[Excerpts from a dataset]
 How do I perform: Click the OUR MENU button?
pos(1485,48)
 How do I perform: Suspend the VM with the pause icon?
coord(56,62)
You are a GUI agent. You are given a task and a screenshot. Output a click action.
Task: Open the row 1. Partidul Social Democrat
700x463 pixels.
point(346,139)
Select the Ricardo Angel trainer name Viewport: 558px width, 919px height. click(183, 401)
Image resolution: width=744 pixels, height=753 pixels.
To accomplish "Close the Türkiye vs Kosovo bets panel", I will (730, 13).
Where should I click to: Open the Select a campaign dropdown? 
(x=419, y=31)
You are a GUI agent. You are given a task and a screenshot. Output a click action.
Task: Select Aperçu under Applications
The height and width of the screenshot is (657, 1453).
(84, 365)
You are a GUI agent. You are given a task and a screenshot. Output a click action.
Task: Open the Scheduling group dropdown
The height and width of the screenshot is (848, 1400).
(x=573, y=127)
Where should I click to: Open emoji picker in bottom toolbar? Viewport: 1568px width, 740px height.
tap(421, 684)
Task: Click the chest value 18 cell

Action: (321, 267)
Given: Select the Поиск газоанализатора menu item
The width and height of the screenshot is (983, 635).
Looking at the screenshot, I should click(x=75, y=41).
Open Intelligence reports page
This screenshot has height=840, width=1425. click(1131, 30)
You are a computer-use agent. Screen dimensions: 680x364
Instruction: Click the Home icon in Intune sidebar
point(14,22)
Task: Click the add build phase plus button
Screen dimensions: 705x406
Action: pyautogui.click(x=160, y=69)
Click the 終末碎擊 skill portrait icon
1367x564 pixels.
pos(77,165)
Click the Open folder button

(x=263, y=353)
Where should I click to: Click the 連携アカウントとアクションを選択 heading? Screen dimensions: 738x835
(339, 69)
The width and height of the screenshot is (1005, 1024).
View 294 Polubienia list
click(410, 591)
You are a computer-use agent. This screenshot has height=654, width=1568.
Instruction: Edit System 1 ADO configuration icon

◆ **Problem to solve**
What lines in the data above carry "computer"? Return them all.

◆ **Written solution**
You are a computer-use agent. Screen dimensions: 680x364
You are a computer-use agent. This screenshot has height=654, width=1568.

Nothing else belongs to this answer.